By: Bitstrips | Dimas Y. Langgeng |
AKHIR-AKHIR ini saya mulai banyak merenung. Merenungi semua hal yang sudah terlewati dan membayangkan langkah untuk semua hal yang akan saya lewati. Pertama, saya mulai menyadari bahwa setiap hal yang telah saya lewati itu ternyata memang benar-benar memberikan saya “pelajaran hidup”. Yang tidak bisa tidak, memberikan dampaknya kepada saya. Dalam hal ini, saya maksudkan dengan sisi personal saya sendiri. Kedua, untuk melewati hal yang ada di depan, kita ini perlu rencana. Perlu “kekuatan” dan “dorongan”. Bukan hanya berasal dari diri sendiri, tetapi juga dari sisi lingkungan disekitar hidup kita.

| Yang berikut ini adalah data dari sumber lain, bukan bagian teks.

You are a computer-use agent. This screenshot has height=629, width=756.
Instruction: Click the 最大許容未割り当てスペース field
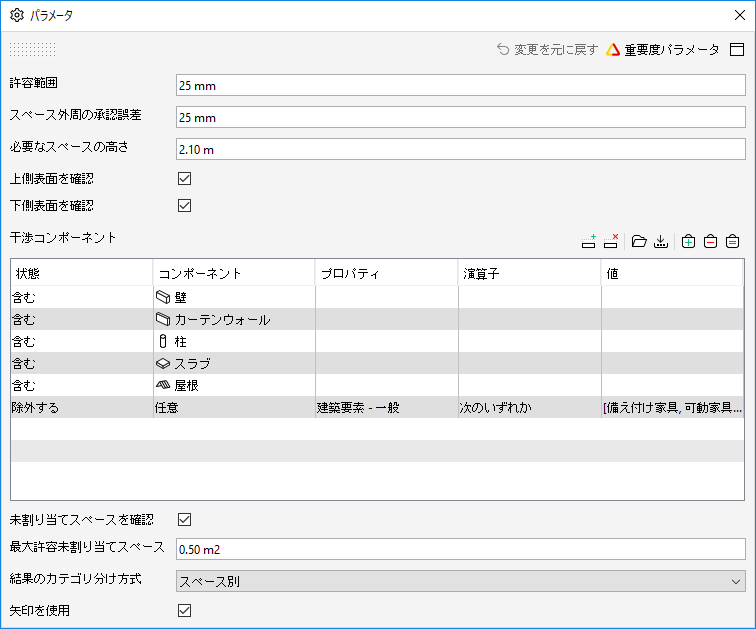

Pengalaman dari Seorang Kawan...
Ijinkan saya menjelaskan maksud tulisan saya ini dari poin pertama. Saat ini saya sudah masuk ke usia 24. Sebuah usia yang bagi saya akan penuh dengan tantangan. Setiap tantangan yang akan saya hadapi itu, jelas memerlukan strategi yang berbeda. Disini saya dituntut untuk beradaptasi.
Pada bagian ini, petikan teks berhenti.